• _WHAT IS EXPECTED_:
Can you write out the data again from the line with "How do I perform: Sort table by Mpix column?" up to and including the line with "coord(403,508)", exactly as they stand?
★ ★ ★ ★ ★ ★ ★
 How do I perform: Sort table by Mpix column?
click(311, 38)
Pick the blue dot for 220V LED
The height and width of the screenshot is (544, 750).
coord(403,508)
★ ★ ★ ★ ★ ★ ★
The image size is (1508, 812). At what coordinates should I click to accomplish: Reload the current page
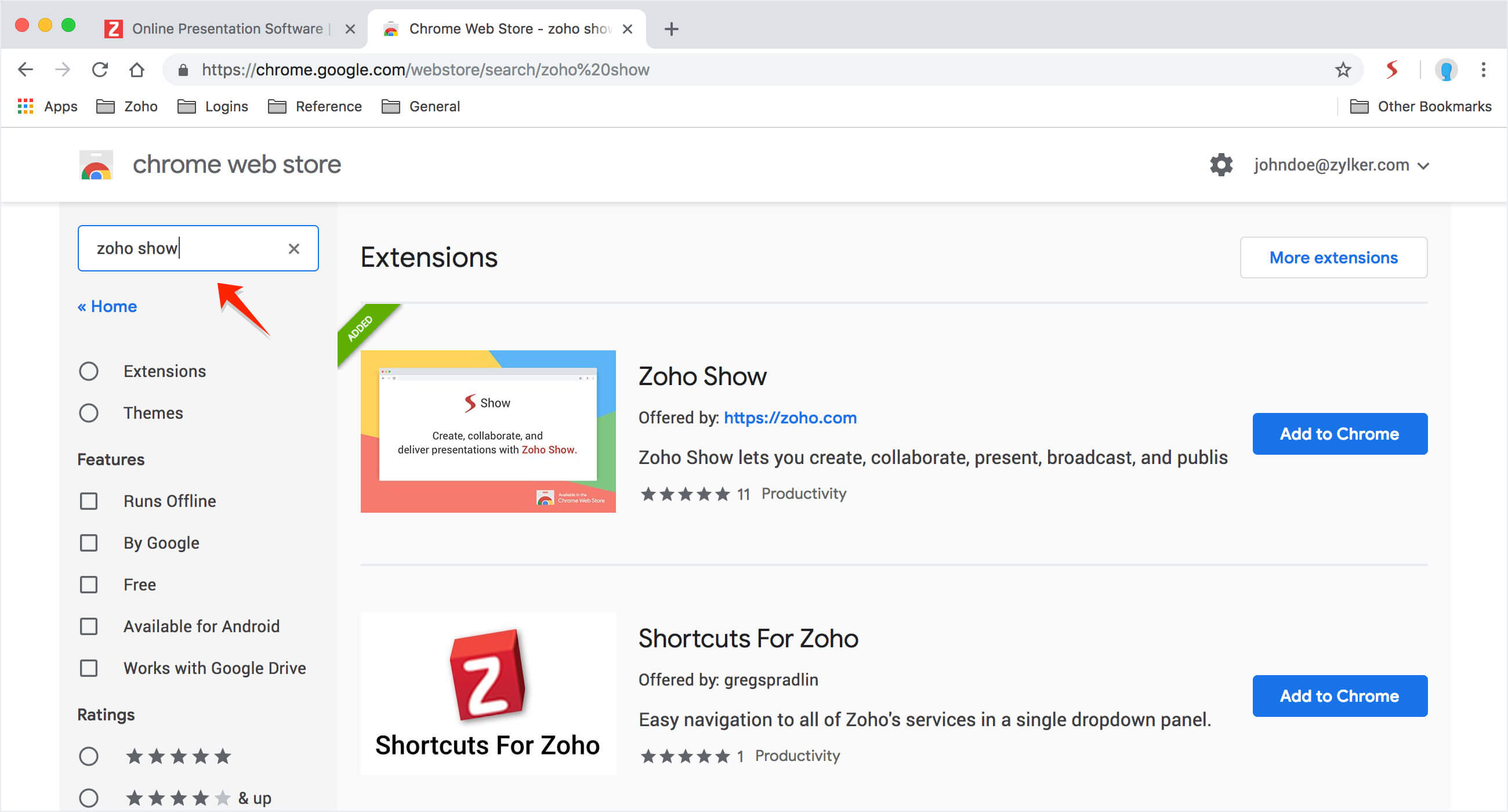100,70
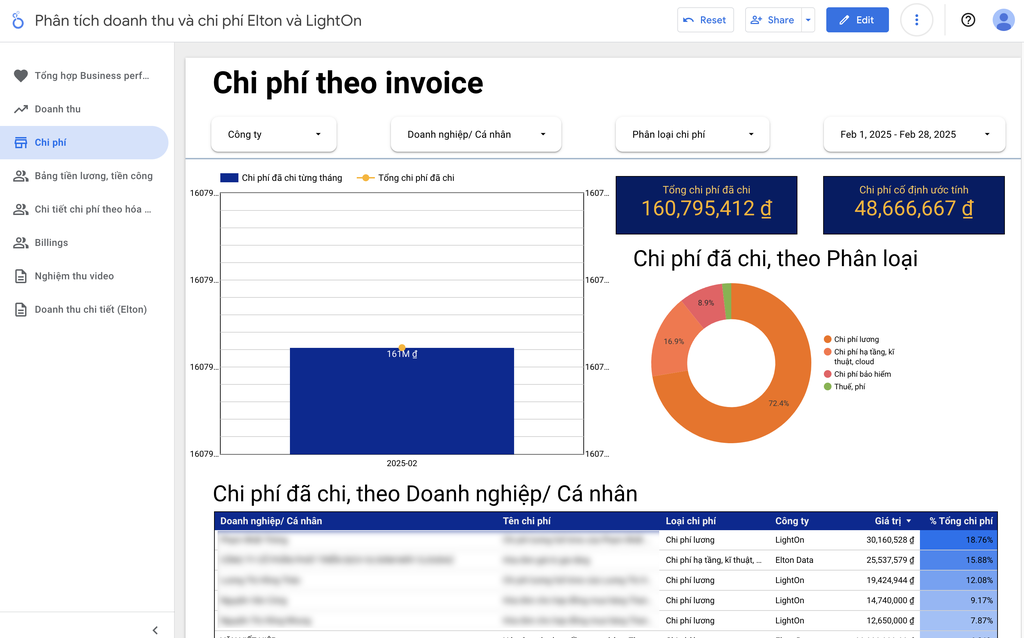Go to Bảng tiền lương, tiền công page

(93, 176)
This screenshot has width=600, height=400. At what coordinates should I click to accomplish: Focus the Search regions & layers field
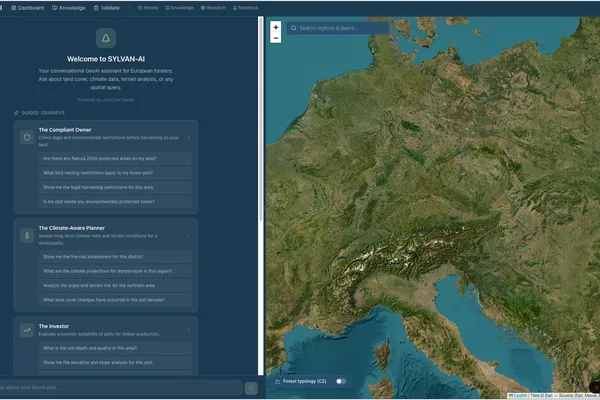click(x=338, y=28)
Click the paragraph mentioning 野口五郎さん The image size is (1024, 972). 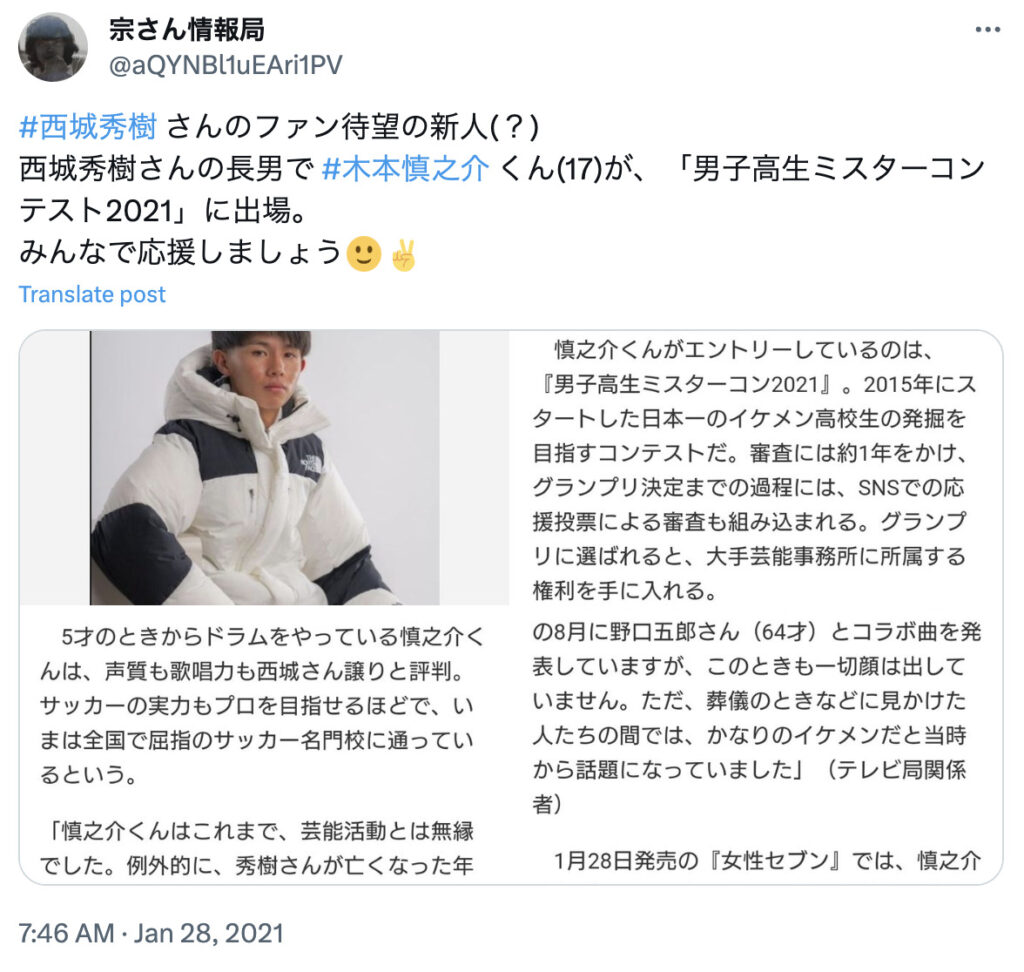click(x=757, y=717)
★ ★ ★ ★ ★ ★ ★
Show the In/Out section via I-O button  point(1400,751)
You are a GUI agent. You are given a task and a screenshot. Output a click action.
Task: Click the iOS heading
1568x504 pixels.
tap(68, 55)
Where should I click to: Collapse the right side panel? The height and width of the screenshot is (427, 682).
★ ★ ★ ★ ★ ★ ★
• _WORKED ANSWER_:
 How do I perform: Sort table by Mpix column?
click(311, 38)
Pick the blue dot for 220V LED
The height and width of the screenshot is (544, 750).
coord(403,508)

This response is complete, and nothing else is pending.